[Start Text provided]

# 24-105 f/4L II and 16-35 f/2.8L III Pre-Order Links Found



## ahsanford (Jul 29, 2016)

First they posted a pre-order for the 5D4, now DigitalRev is offering up a pre-order page for the new 24-105L II:

http://www.digitalrev.com/product/canon-ef-24-105mm-f/MTEwNDkyNA_A_A

...and the 16-35 f/2.8L III:
http://www.digitalrev.com/product/canon-ef-16-35mm-f/MTEwNDkwNQ_A_A

- A


----------



## IglooEater (Jul 29, 2016)

Click bait, click bait everywhere
And all the sites did shrink,
Click bait, click bait everywhere
Nor any useful link


----------



## GuyF (Jul 29, 2016)

IglooEater said:


> Click bait, click bait everywhere
> And all the sites did shrink,
> Click bait, click bait everywhere
> Nor any useful link



Coleridge would be proud.


----------



## WesternGuy (Aug 4, 2016)

Any ideas on how the 24-105 II is going to be different/better than the old 24-105? It is my walk-around lens and I would really like to understand why I should invest in a new one.

WesternGuy


----------



## GuyF (Aug 4, 2016)

WesternGuy said:


> Any ideas on how the 24-105 II is going to be different/better than the old 24-105?



They'll improve the IS, distortion and a few other aspects.


----------



## WesternGuy (Aug 5, 2016)

GuyF said:


> WesternGuy said:
> 
> 
> > Any ideas on how the 24-105 II is going to be different/better than the old 24-105?
> ...


 If that is all, why bother? I was hoping maybe they would make it an f/2.8 at least. Oh well, I guess one can wish. 

WesternGuy


----------



## privatebydesign (Aug 5, 2016)

WesternGuy said:


> GuyF said:
> 
> 
> > WesternGuy said:
> ...



Then it would be a MkI, a 24-105 f2.8 L IS, not a 24-105 f4 L IS MkII, wouldn't it?


----------



## WesternGuy (Aug 11, 2016)

privatebydesign said:


> WesternGuy said:
> 
> 
> > GuyF said:
> ...



I suppose, but I also think that it depends on your perspective and whether the emphasis is on the 24-105 L IS, or the f/4 vs f/2.8, but why split hairs. I don't really care, it is just that it would be nice to have a 24-105 f/2.8 L IS lens. What Canon call it is up to them.

WesternGuy

WesternGuy


----------



## -1 (Aug 11, 2016)

WesternGuy said:


> privatebydesign said:
> 
> 
> > WesternGuy said:
> ...

[End Text provided]

### What needs to be done:
Summarize the forum thread above in two sentences.

[Start Data rows]

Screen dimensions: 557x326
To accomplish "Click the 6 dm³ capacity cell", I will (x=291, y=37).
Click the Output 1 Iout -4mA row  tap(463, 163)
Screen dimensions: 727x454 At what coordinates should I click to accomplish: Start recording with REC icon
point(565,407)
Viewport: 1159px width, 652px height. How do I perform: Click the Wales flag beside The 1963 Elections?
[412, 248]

[End Data rows]

### Exercise solution:
A poster reports that DigitalRev is offering pre-order pages for the new 24-105 f/4L II and 16-35 f/2.8L III after a pre-order for the 5D4, and another replies with a verse about click bait. When asked how the 24-105 II will differ from the old one, a reply says the IS, distortion and a few other aspects will be improved, and the asker, who had hoped for f/2.8, is told that such a lens would be a Mark I 24-105 f2.8 L IS rather than a 24-105 f4 L IS Mark II.